## EXERCISE DIRECTIONS
This exercise calls for duplicating every entry below exactly, without the images.

## Dataset entries
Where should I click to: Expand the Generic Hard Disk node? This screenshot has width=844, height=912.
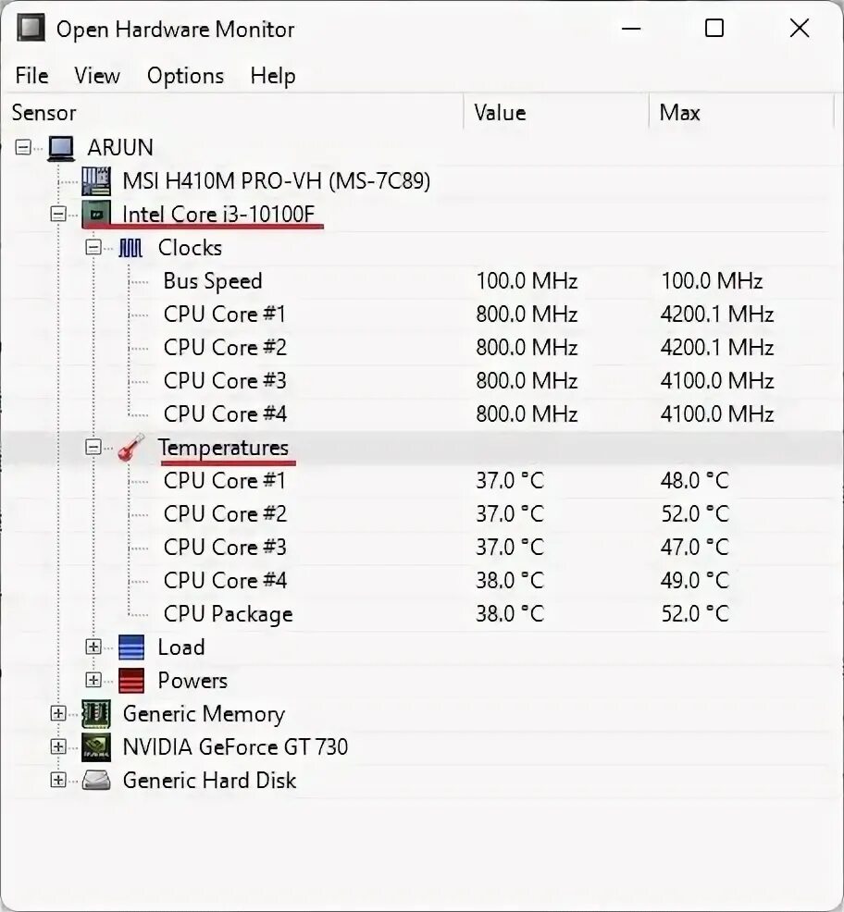click(58, 780)
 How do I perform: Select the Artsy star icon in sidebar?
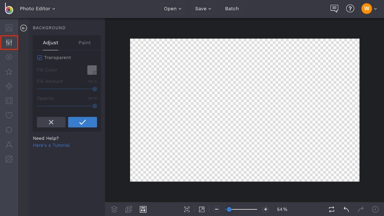click(x=9, y=71)
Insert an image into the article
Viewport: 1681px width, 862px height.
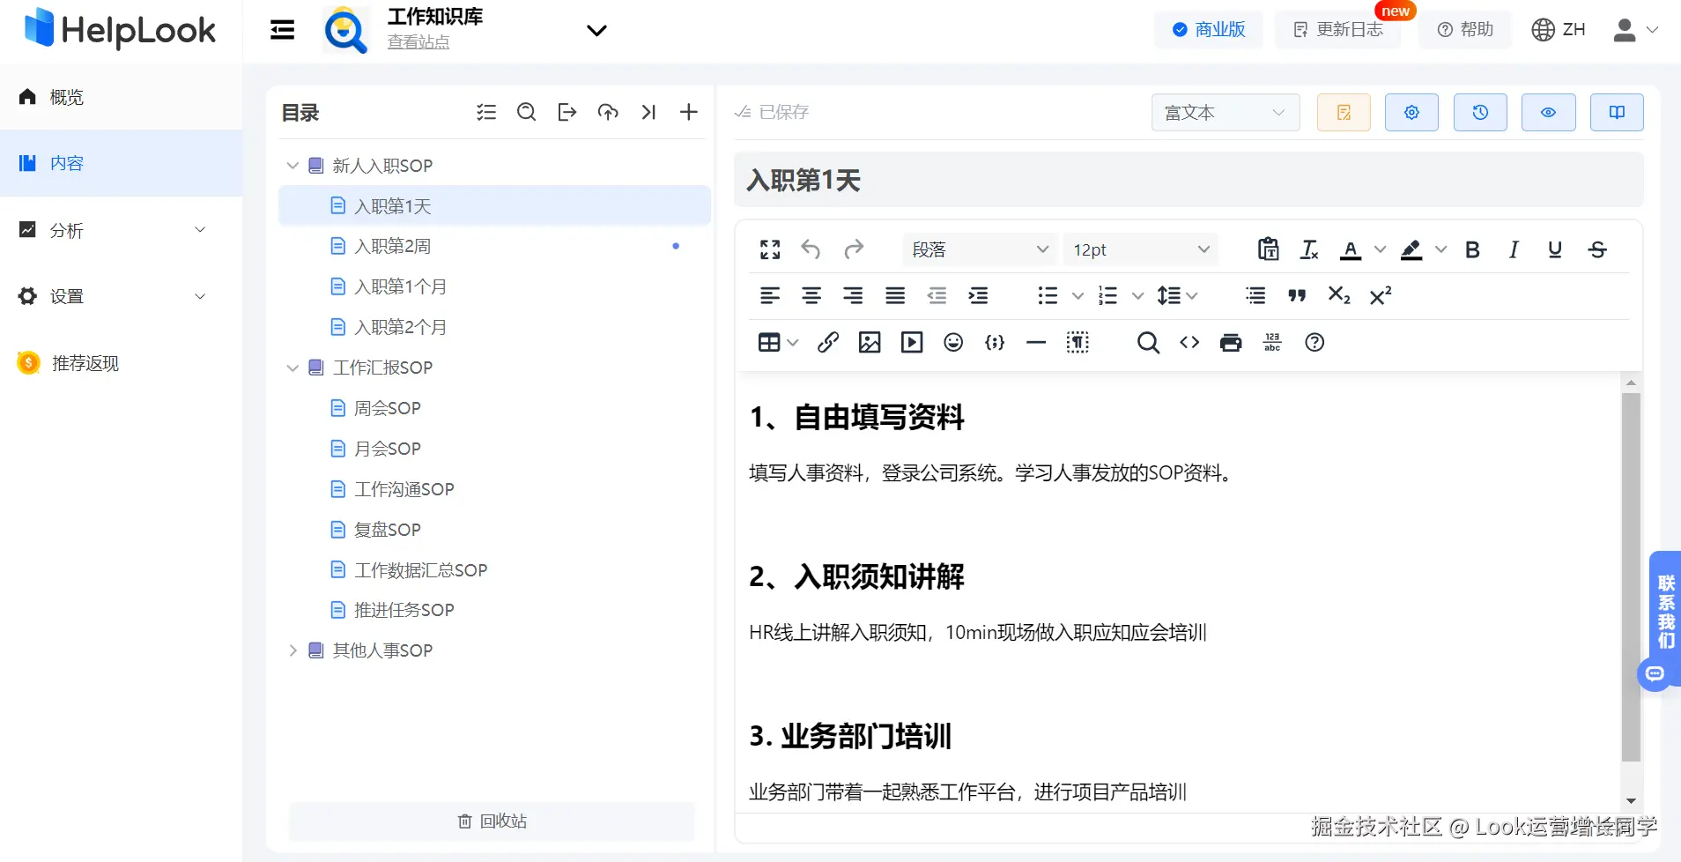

## RESULT
Where should I click to: Expand the Generic Hard Disk node? This screenshot has width=844, height=912.
click(58, 780)
 How do I perform: Select the Artsy star icon in sidebar?
click(x=9, y=71)
Insert an image into the article
Viewport: 1681px width, 862px height.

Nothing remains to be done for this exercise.